10 For kidney transplantations, 186 operations were performed in 2010, while the number of those on the waiting list was 11,910 as of 21 July 2011.

11 “Kaigai de zouki isyoku 522 nin…Kouseisyou haaku bun” (“522 People Having Transplants Abroad:Analyzing the Ministry of Health, Labor and Welfare”), Yomiuri Shinbun (22 April 2006) reports on the first research by the Ministry of Health, Labor and Welfare. The article also states that the numbers included most of the heart transplants, but the status of liver and kidney transplantation is difficult to determine because most of those patients go abroad on their own, without a doctor's advice. The destinations vary with the type of organ.

12 For an ethnographic description of overseas transplants, see CitationYamazaki 2007, in which I introduce and analyze six cases.

13 The chouki-noushi lasted up to a maximum of eleven years (Yomiuri newspaper, 18 December 2007).

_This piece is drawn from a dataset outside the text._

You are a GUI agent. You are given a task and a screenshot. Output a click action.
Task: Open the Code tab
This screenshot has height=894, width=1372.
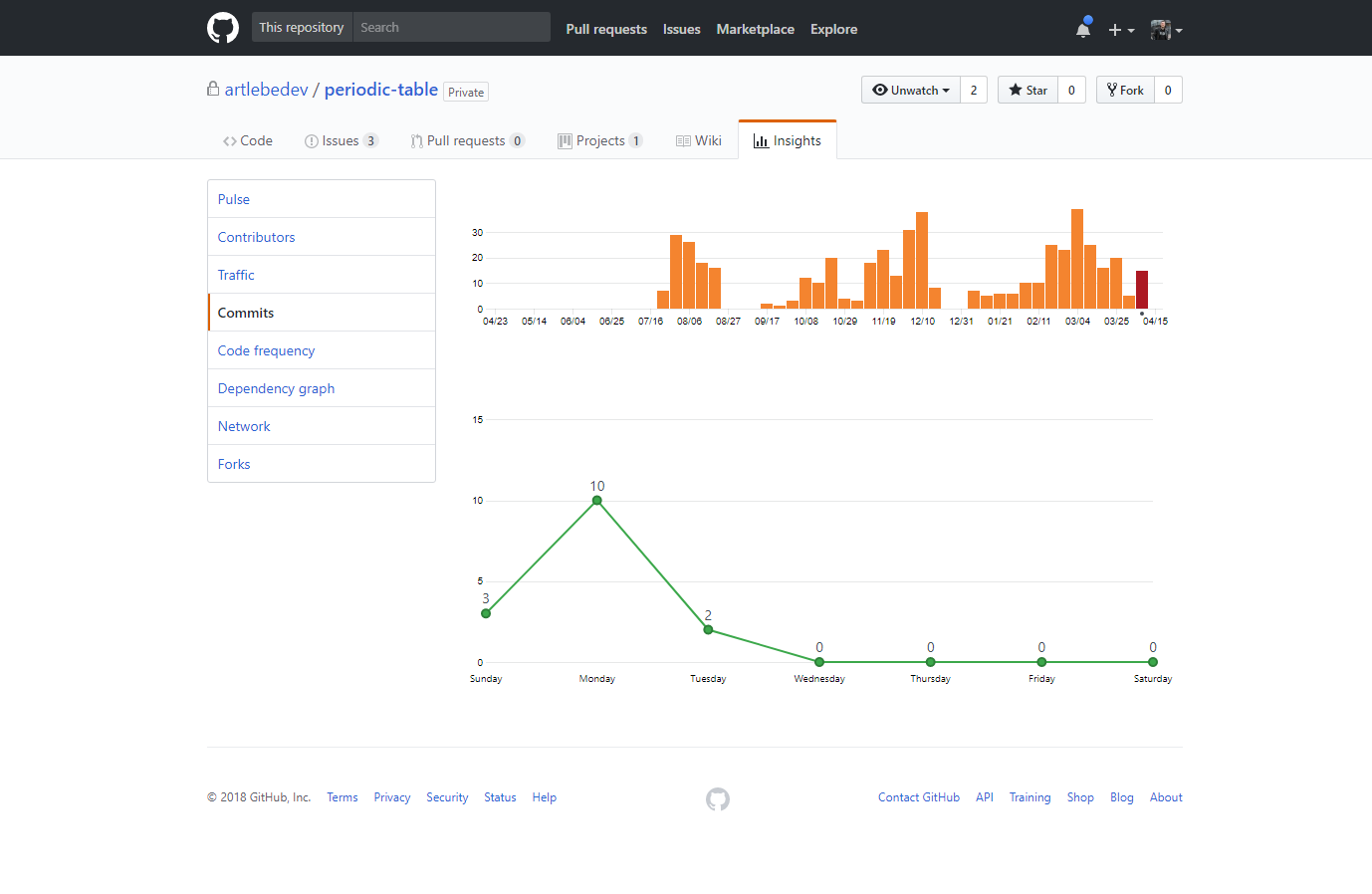248,140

14 There is a problem of legal interpretation here. People who promoted the revised law alleged that the revised law did not define brain death as death in general. But, on the other hand, there are some who insist critically that the law actually considers brain death to be human death. See also note 4.

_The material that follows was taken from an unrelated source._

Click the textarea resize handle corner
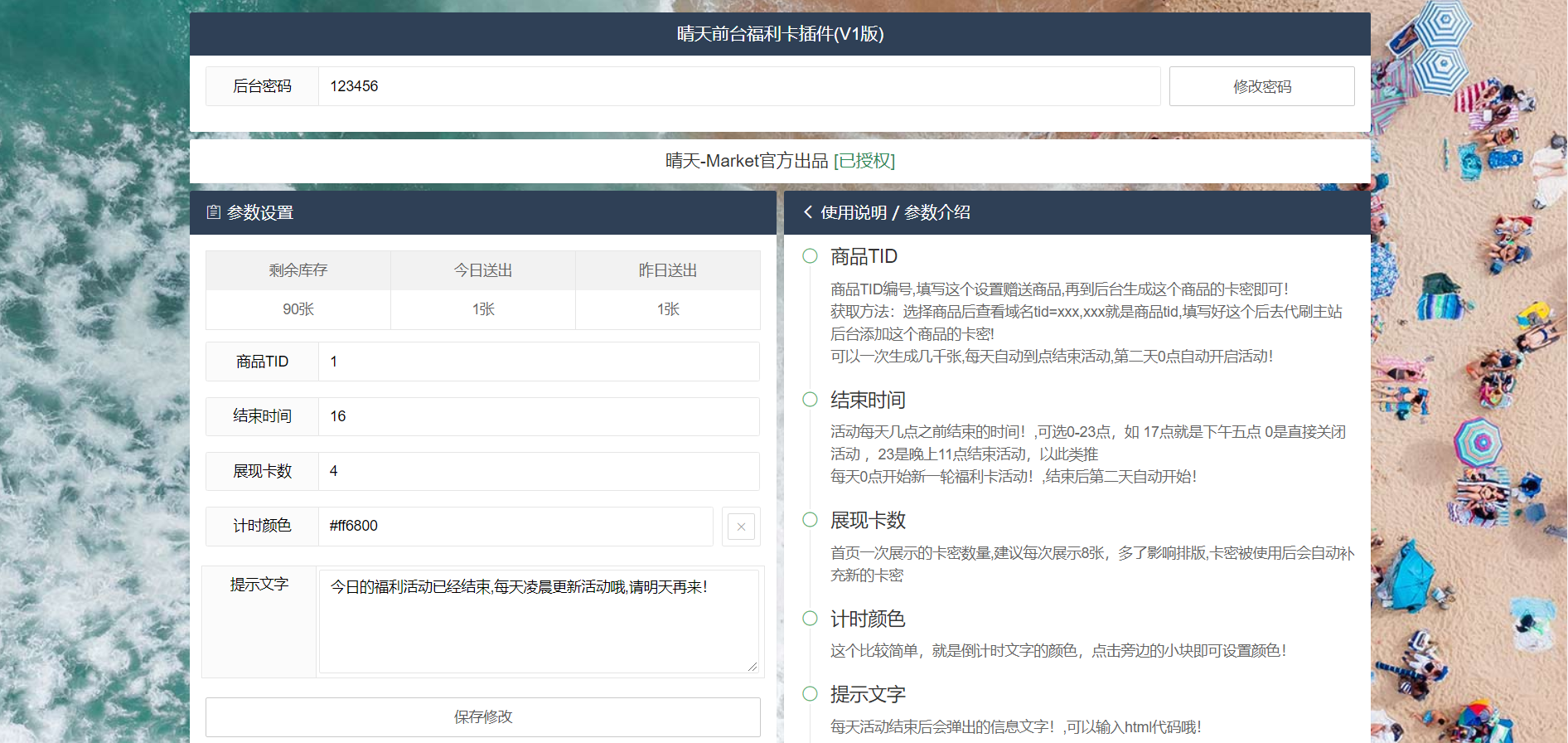The image size is (1568, 743). [753, 667]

15 In this interview, Foucault said, “What I'm trying to pick out with this term is, firstly, a thoroughly heterogeneous ensemble consisting of discourses, institutions, architectural forms, regulatory decisions, laws, administrative measures, scientific statements, philosophical, moral and philanthropic propositions—in short, the said as much as the unsaid. Such are the elements of the apparatus. The apparatus itself is the system of relations that can be established between these elements” (298).